Our findings lend further support to the value of the yeast Snf1 pathway as a model system for studying cancer-related signaling. The link between AMPK and cancer first transpired from the identification of tumor suppressor LKB1 as an AMPK-activating kinase (30
) and tumor suppressor TSC2 as an AMPK target (33
). Activated AMPK functions to downregulate mTOR and to stimulate p53-mediated cell cycle arrest (7
). AMPK has therefore been proposed to act as a metabolic checkpoint that coordinates cell growth and proliferation with energy availability (35
). Our results extend the idea that Snf1 has a similar function in yeast (83
).

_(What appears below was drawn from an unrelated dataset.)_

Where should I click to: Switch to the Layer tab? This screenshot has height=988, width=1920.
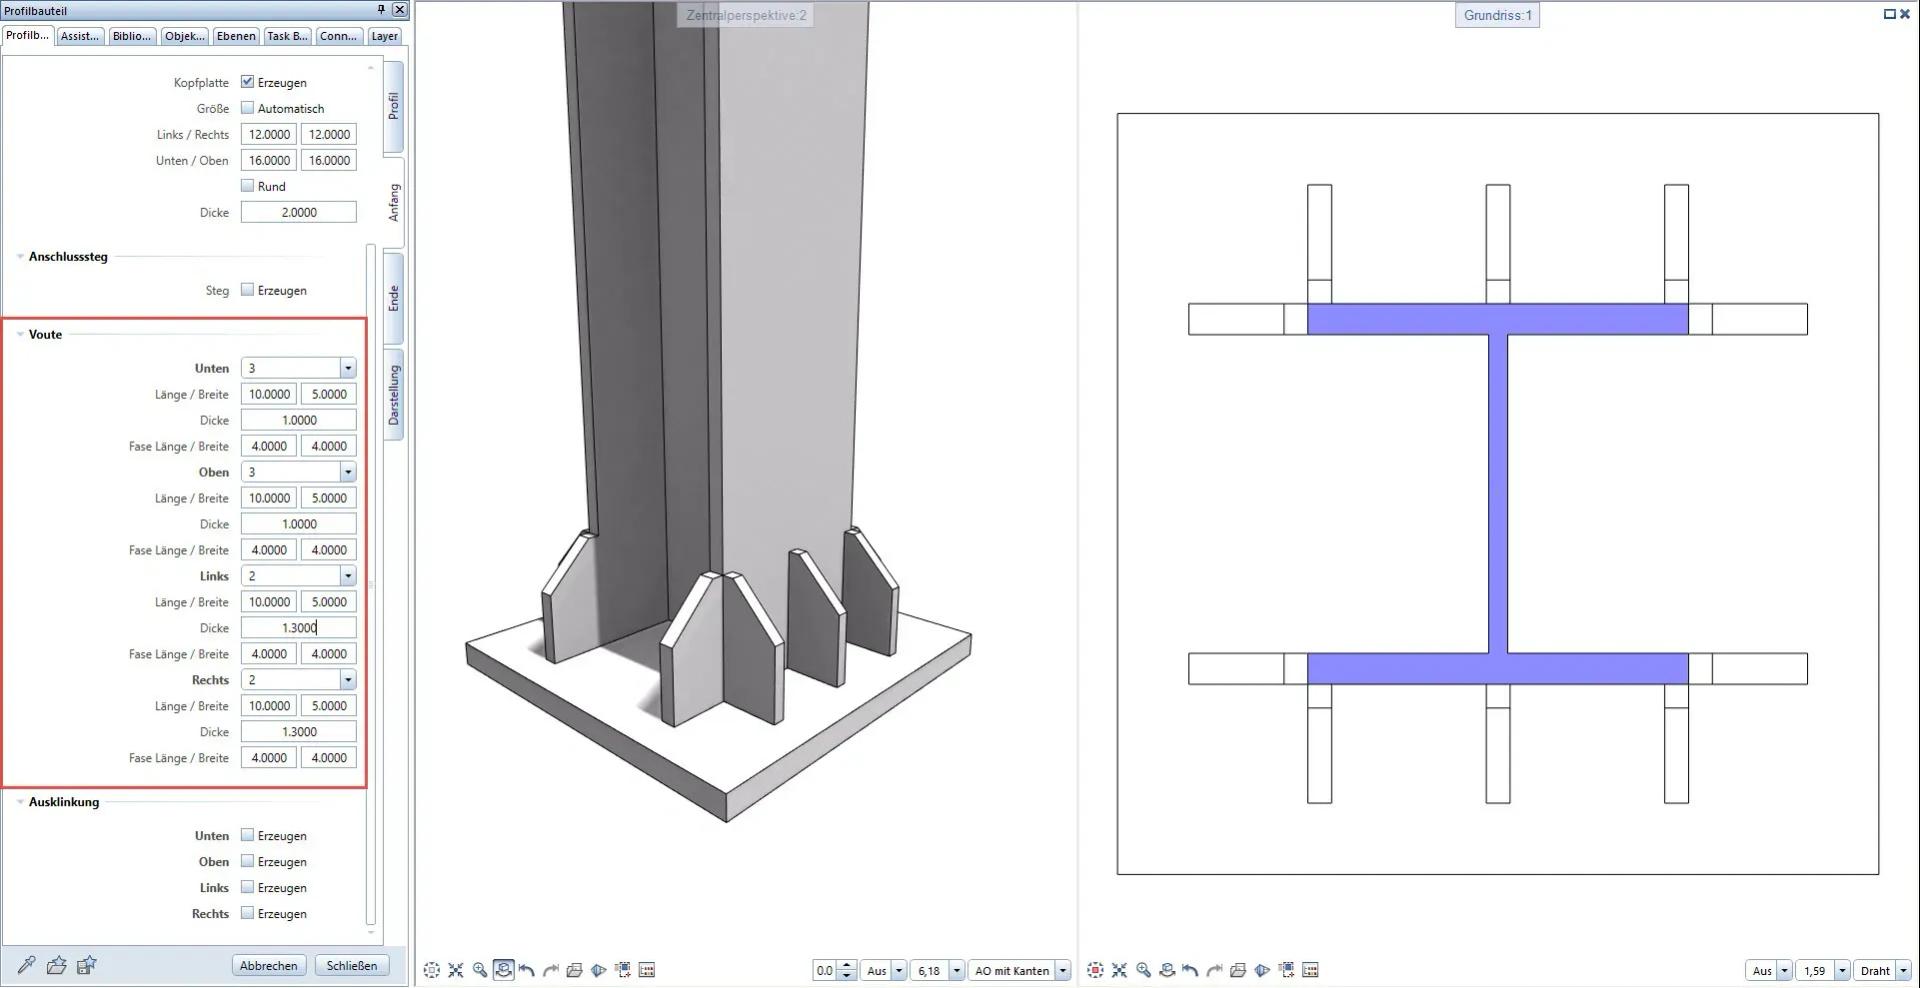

We find it fascinating that the slow-growth phenotype caused by hyperactivation of the Snf1 “tumor suppressor” pathway (reg1
Δ) can be so prominently reversed by activation of the Ras “oncogene” pathway in this simple eukaryote. Interestingly, a report using a mouse melanoma model showed that growth factor-activated Ras and oncogenic BRAFV600E
downregulate the LKB1-AMPK cascade by a mechanism involving p90RSK
-dependent phosphorylation of LKB1 (14
); LKB1 is also phosphorylated by PKA (2
). We conclude that the Snf1-dependent slow growth of the yeast reg1
Δ mutant is not only a useful genetic tool, but also an important phenotype in its own right, reflecting an energy-saving function of Snf1. The exact mechanisms by which activation of Snf1 decelerates growth in yeast are not fully understood but likely involve negative effects on the cell cycle, since the slow growth caused by reg1
Δ can be partially rescued by overexpression of the cell cycle progression kinase Cdc28 (our unpublished results). Further analysis of reg1
Δ suppressors in yeast could provide new clues to the mechanisms that couple cell growth and proliferation with nutrient availability in eukaryotes.